* _Problem A_
Output the part of the FGF9 gene passage from "The protein encoded" up to and including "and skeletal development.", copying it word for word.
* _Problem B_
According to the passage on the FGF9 gene, where is FGF9 expressed during lung development?
* _Problem C_
Resume the passage on the FGF9 gene, picking up right after its final sentence.

* _Excerpted passage_
Glia-activating factor is a protein that in humans is encoded by the FGF9 gene.

Function 

The protein encoded by this gene is a member of the fibroblast growth factor (FGF) family. FGF family members possess broad mitogenic and cell survival activities, and are involved in a variety of biological processes, including embryonic development, cell growth, morphogenesis, tissue repair, tumor growth and invasion. This protein was isolated as a secreted factor that exhibits a growth-stimulating effect on cultured glial cells. In nervous system, this protein is produced mainly by neurons and may be important for glial cell development. Expression of the mouse homolog of this gene was found to be dependent on Sonic hedgehog (Shh) signaling. Mice lacking the homolog gene displayed a male-to-female sex reversal phenotype, which suggested a role in testicular embryogenesis. This gene is involved in the patterning of sex determination, lung development, and skeletal development.

Sex determination 

FGF9 has also been shown to play a vital role in male sex development. FGF9’s role in sex determination begins with its expression in the bi-potent gonads for both females and males. Once activated by SOX9, it is responsible for forming a feedforward loop with Sox9, increasing the levels of both genes. It forms a positive feedback loop upregulating SOX9, while simultaneously inactivating the female Wnt4 signaling pathway.

Lung development 

In lung development, FGF9 is expressed in the mesothelium and pulmonary epithelium, where its purpose is to retain lung mesenchymal proliferation. Inactivation of FGF9 results in diminished epithelial branching. By the end of gestation, the lungs that are developed cannot sustain life and will result in a prenatal death.

* _Recorded information_
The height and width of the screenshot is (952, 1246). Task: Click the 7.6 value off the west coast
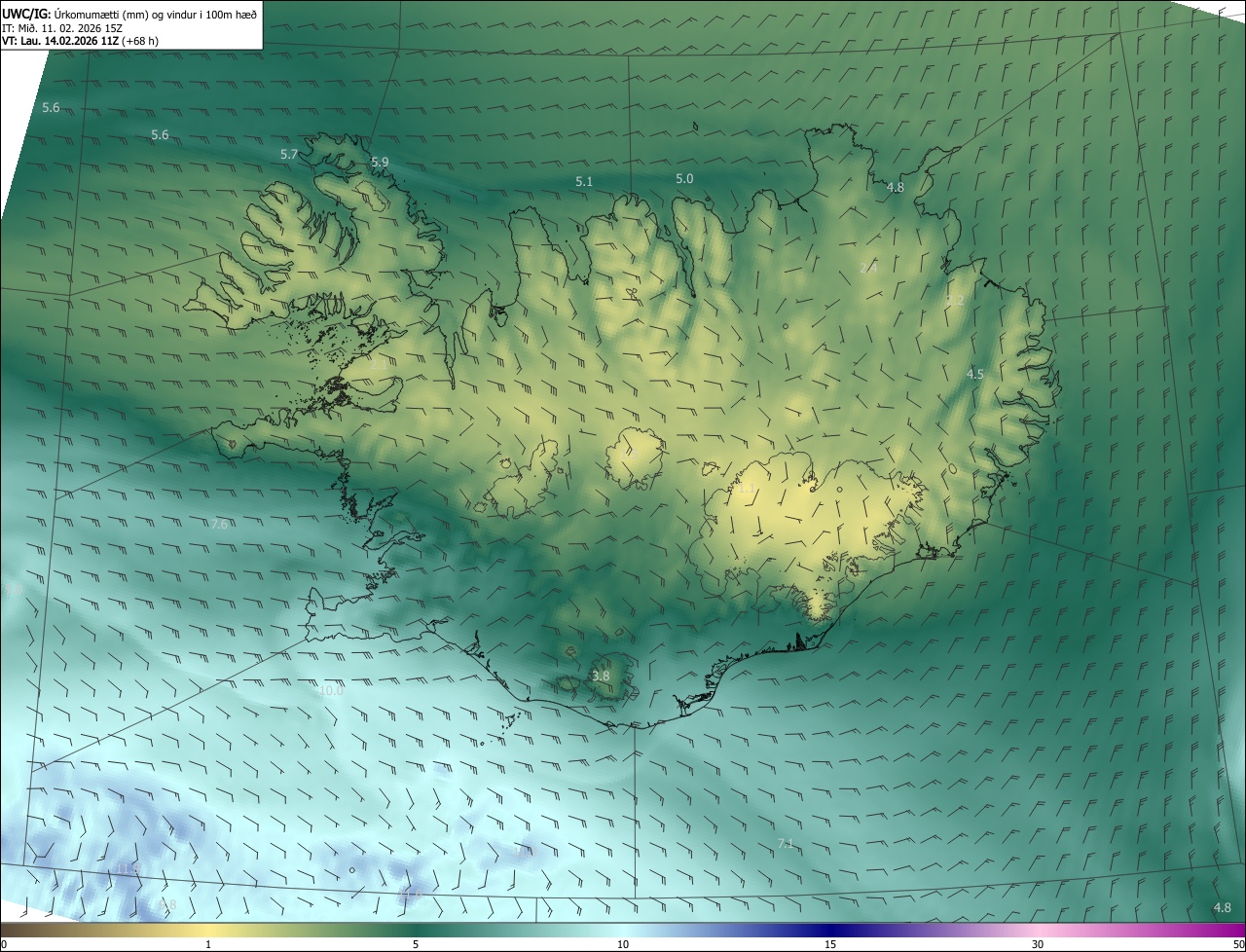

* _Answer area A_
The protein encoded by this gene is a member of the fibroblast growth factor (FGF) family. FGF family members possess broad mitogenic and cell survival activities, and are involved in a variety of biological processes, including embryonic development, cell growth, morphogenesis, tissue repair, tumor growth and invasion. This protein was isolated as a secreted factor that exhibits a growth-stimulating effect on cultured glial cells. In nervous system, this protein is produced mainly by neurons and may be important for glial cell development. Expression of the mouse homolog of this gene was found to be dependent on Sonic hedgehog (Shh) signaling. Mice lacking the homolog gene displayed a male-to-female sex reversal phenotype, which suggested a role in testicular embryogenesis. This gene is involved in the patterning of sex determination, lung development, and skeletal development.

* _Answer area B_
It is expressed in the mesothelium and pulmonary epithelium.

* _Answer area C_
Skeletal development 

Another biological role presented by this gene is its involvement in skeletal development and repair. FGF9 and FGF18 both stimulate chondrocyte proliferation. FGF9 heterozygous mutant mice had a compromised bone repair after an injury with less expression of VEGF and VEGFR2 and lower osteoclast recruitment.  One disease associated with this gene is multiple synostoses syndrome (SYNS), a rare bone disease that has to do with the fusion of the fingers and toes. A missense mutation in the second exon of the FGF9 gene, the S99N mutation, seems to be the third cause of SYNS. A mutation in Noggin (NOG) and the Growth Differentiation Factor 5 (GDF5) are the other two causes of SYNS. The S99N mutation results in cell signaling irregularities that interfere with chondrogenesis and osteogenesis causing the fusion of the joints during development.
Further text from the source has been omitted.